- **ARTÍCULO**:

Por María Emilia Molina

La reforma judicial que impuso la elección popular de jueces, magistrados y ministros abrió una herida profunda en la vida democrática y en la independencia judicial de México. Bajo el discurso de la “democracia directa”, lo que en realidad se hizo fue desmantelar la carrera judicial, borrar décadas de esfuerzo y capacitación, y debilitar la garantía de profesionalismo e imparcialidad que todo poder judicial necesita.

En este escenario, el riesgo no solo proviene de lo que hizo el poder político: también existe la tentación de la sociedad, de las propias comunidades jurídicas y hasta de quienes hemos sido integrantes de la judicatura, de caer en los mismos vicios que criticamos. Me refiero a dos extremos peligrosos: descalificar automáticamente a los nuevos juzgadores solo por haber sido electos, y aplaudir ciegamente a quienes provienen de la carrera judicial sin revisar el fondo de sus resoluciones.

No podemos olvidar que lo que nos destruyó fue precisamente el desprecio por los contrapesos, la sustitución de la razón jurídica por el cálculo político, y la tendencia a juzgar personas en lugar de evaluar argumentos. Si reproducimos esas prácticas desde la trinchera crítica, terminaremos alimentando el mismo círculo que debilitó al Poder Judicial de la Federación.

La justicia no se reduce a etiquetas. Ni “electo” ni “de carrera” son garantías por sí mismas. Si bien es cierto que la elección amplía los riesgos de que no existan perfiles idóneos y que las personas juzgadoras electas no cumplan con las características de excelencia, profesionalismo, imparcialidad e independencia judicial; lo que importa es la calidad de las decisiones, la fuerza de los argumentos, la congruencia con la Constitución y la protección efectiva de los derechos humanos. Eso es lo que debemos exigir.

- **PROBLEMA 1**: Según el artículo sobre la reforma judicial, ¿qué es lo que importa al juzgar, más allá de que una persona sea electa o de carrera? Enumera cada elemento.
- **PROBLEMA 2**: Reproduce literalmente el artículo desde “No podemos olvidar” hasta “que debemos exigir.”, ambos incluidos.

- **DATOS REGISTRADOS**:
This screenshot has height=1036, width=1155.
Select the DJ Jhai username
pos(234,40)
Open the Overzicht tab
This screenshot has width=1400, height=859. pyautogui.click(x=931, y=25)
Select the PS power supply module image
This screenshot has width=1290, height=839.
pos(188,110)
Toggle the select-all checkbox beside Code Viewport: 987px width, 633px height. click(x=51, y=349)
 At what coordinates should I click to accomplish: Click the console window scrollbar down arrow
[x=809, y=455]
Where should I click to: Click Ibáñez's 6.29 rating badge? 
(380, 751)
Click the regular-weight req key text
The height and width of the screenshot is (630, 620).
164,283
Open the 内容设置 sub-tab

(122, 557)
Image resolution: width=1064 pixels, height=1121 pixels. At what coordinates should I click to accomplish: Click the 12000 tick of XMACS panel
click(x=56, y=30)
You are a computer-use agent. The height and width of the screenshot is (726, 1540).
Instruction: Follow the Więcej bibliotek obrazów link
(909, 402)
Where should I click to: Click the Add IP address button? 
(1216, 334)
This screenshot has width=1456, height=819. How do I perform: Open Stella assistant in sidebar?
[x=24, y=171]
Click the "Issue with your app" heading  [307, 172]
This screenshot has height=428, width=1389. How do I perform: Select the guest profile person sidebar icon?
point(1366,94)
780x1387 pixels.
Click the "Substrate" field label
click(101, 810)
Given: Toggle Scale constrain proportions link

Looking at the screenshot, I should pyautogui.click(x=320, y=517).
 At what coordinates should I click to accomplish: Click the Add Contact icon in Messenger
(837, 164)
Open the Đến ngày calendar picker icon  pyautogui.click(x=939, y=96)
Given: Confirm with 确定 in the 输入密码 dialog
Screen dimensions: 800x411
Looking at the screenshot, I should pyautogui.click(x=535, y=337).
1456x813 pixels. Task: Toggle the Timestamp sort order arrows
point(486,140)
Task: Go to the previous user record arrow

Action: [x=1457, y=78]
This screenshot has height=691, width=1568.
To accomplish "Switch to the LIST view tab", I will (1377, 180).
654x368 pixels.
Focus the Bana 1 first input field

- **RESPUESTA CORRECTA 1**:
- La calidad de las decisiones
- La fuerza de los argumentos
- La congruencia con la Constitución
- La protección efectiva de los derechos humanos

- **RESPUESTA CORRECTA 2**:
No podemos olvidar que lo que nos destruyó fue precisamente el desprecio por los contrapesos, la sustitución de la razón jurídica por el cálculo político, y la tendencia a juzgar personas en lugar de evaluar argumentos. Si reproducimos esas prácticas desde la trinchera crítica, terminaremos alimentando el mismo círculo que debilitó al Poder Judicial de la Federación.

La justicia no se reduce a etiquetas. Ni “electo” ni “de carrera” son garantías por sí mismas. Si bien es cierto que la elección amplía los riesgos de que no existan perfiles idóneos y que las personas juzgadoras electas no cumplan con las características de excelencia, profesionalismo, imparcialidad e independencia judicial; lo que importa es la calidad de las decisiones, la fuerza de los argumentos, la congruencia con la Constitución y la protección efectiva de los derechos humanos. Eso es lo que debemos exigir.